The Parable of the Yeast Population
Visualize a large vat filled with grape juice. Add yeast. The yeast, being a living organism, feeds on the sugar contained in the grape juice. It’s party time. There is plenty of food (the sugar) and the environment is clean. The yeast population expands rapidly.
But eventually the supply of sugar is consumed and the liquid now contains substantial amounts of alcohol ― a toxic waste. The yeast population dies off, both because it runs out of food (sugar), and from alcohol poisoning.
Eventually a layer of dead yeast settles on the bottom of the carboy, and the living yeast population dwindles to a small fraction of what it was at its peak. All that is left is a vat full of clear wine. The party’s over.

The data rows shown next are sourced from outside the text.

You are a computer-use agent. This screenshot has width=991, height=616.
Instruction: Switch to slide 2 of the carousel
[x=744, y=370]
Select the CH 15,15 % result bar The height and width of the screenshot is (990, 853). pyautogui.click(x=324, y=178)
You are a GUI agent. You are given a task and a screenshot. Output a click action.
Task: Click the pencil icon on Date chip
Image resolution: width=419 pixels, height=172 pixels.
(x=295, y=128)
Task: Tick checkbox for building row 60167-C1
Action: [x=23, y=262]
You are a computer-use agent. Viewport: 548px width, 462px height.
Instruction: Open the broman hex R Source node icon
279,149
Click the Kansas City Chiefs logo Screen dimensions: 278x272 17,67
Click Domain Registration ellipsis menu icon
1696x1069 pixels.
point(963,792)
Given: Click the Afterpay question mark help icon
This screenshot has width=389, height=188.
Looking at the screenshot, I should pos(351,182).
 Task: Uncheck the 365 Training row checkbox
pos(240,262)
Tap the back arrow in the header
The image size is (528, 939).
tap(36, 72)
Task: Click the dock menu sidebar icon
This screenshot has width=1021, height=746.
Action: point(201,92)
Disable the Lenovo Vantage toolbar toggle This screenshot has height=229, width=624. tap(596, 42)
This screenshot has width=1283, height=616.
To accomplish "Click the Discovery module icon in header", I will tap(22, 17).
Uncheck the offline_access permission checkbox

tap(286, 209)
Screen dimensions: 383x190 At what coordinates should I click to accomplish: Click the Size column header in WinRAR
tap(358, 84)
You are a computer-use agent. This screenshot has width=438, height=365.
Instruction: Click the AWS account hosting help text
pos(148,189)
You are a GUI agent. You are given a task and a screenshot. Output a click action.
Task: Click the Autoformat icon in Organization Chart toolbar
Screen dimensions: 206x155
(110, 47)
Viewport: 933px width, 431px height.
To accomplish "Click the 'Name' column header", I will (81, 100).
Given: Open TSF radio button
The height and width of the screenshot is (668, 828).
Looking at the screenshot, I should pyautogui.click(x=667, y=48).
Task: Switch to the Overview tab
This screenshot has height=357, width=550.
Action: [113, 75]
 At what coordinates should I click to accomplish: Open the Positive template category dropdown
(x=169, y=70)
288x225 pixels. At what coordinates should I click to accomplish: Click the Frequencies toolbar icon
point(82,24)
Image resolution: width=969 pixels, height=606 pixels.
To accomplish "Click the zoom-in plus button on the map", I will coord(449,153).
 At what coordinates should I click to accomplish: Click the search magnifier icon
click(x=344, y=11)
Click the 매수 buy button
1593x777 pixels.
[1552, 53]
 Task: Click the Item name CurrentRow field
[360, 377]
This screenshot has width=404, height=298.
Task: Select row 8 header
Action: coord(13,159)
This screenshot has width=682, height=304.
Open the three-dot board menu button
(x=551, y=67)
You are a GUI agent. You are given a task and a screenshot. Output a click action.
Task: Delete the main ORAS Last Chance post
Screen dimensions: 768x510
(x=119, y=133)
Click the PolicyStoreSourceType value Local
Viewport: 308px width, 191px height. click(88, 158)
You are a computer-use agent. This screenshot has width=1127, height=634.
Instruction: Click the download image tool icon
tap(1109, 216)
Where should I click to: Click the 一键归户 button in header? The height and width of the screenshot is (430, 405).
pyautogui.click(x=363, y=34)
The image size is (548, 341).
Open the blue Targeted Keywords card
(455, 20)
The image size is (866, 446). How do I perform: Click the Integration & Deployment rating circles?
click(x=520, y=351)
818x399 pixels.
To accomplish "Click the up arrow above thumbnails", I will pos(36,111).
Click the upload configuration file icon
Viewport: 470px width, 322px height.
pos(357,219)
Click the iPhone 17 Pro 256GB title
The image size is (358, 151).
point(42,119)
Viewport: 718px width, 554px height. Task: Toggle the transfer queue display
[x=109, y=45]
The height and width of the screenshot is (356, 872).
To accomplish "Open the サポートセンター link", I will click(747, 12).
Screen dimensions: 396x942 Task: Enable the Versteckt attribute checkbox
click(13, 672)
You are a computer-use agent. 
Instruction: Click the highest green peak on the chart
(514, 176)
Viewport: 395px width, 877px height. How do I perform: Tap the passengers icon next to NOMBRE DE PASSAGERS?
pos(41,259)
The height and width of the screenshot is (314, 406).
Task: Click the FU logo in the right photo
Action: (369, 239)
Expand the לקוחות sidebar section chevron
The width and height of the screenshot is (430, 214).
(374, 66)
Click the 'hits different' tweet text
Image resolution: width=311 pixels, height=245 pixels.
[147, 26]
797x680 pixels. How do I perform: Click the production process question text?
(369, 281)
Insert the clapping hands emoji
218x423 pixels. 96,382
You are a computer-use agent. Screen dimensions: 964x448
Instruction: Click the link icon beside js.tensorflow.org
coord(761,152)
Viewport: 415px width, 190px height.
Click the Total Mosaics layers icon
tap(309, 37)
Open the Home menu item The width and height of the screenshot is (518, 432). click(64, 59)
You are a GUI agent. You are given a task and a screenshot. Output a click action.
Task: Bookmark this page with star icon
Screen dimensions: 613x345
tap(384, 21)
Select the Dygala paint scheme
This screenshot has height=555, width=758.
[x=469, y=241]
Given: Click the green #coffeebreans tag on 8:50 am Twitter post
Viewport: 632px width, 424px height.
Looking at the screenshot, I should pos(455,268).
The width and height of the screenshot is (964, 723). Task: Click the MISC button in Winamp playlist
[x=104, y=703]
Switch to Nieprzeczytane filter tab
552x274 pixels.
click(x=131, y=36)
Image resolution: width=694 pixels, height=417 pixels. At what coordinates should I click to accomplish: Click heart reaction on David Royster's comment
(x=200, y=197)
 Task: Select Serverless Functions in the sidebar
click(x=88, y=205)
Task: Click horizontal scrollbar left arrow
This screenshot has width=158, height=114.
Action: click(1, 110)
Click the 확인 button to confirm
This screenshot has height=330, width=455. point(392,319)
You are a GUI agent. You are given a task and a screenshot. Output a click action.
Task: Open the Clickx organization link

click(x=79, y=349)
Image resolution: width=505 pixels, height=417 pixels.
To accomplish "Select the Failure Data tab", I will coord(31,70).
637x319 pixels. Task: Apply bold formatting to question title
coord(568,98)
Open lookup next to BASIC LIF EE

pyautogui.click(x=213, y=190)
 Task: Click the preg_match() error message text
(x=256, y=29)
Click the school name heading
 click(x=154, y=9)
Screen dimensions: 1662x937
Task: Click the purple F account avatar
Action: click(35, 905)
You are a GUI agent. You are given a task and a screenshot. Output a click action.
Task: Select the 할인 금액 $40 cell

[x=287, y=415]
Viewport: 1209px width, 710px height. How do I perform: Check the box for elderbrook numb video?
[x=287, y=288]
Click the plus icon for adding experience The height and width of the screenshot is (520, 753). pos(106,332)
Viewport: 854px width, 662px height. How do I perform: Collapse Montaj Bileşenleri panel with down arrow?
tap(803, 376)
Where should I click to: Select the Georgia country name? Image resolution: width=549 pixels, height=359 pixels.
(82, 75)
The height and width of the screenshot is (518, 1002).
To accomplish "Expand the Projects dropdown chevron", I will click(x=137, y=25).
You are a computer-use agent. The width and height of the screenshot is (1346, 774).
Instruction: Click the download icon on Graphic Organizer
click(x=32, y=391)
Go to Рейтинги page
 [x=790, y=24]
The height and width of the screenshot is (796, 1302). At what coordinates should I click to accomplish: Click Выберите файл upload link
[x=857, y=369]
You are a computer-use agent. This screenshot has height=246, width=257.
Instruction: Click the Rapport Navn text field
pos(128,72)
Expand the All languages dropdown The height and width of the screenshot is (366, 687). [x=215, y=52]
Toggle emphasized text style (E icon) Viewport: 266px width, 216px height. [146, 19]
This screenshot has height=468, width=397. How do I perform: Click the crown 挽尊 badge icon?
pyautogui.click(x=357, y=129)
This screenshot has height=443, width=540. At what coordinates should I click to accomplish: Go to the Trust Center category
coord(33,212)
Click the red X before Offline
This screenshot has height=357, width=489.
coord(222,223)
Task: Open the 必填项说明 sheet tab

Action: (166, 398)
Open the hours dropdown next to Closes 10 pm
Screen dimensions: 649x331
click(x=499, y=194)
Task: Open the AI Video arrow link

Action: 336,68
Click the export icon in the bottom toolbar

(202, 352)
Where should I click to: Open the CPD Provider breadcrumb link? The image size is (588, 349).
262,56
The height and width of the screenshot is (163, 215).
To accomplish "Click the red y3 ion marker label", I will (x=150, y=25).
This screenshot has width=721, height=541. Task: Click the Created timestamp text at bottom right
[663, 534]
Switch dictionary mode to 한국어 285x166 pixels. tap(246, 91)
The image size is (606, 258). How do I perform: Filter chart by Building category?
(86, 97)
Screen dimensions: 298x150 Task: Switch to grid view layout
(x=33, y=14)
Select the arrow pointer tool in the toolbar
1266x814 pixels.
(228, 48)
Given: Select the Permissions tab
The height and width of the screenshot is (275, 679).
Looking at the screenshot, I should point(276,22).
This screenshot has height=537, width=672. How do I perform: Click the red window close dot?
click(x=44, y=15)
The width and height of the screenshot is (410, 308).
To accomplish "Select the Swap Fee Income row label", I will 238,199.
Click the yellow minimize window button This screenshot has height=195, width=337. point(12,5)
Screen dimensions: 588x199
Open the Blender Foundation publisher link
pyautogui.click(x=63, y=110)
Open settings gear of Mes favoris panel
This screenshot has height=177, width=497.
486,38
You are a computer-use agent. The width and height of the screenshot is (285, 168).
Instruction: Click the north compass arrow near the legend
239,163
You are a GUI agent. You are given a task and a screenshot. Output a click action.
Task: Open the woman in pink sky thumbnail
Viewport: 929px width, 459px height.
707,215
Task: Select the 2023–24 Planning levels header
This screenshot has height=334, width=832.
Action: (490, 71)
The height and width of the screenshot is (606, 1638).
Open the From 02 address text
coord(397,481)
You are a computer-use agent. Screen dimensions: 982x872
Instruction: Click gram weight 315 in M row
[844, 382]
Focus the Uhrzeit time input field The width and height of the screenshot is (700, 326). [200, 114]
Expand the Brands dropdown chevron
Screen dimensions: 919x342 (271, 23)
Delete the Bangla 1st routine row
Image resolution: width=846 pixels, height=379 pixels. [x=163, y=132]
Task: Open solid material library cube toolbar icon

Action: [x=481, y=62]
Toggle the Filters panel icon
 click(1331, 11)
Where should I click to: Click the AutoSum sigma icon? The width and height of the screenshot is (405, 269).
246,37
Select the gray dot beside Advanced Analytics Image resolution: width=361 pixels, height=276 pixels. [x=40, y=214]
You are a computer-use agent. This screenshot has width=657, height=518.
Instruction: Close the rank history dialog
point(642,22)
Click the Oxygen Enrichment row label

Let us interpret this parable.
The large vat represents the world around us.
The grape juice represents the fossil fuels (coal, oil and natural gas) that we started to exploit 300 years ago.
We are the yeast. Our population has exploded from less than 1 billion in Biblical times to over 8 billion now.
The alcohol (the toxic byproduct) represents our pollution, particularly the greenhouse gases that we have dumped into the atmosphere.
Like the yeast, we are running into physical limits. In the words of Herb Stein,
If something cannot go on forever it will stop.
There is, however, one important difference between ourselves and they yeast. We understand what is happening and are able to change trajectory ― should be choose to do so.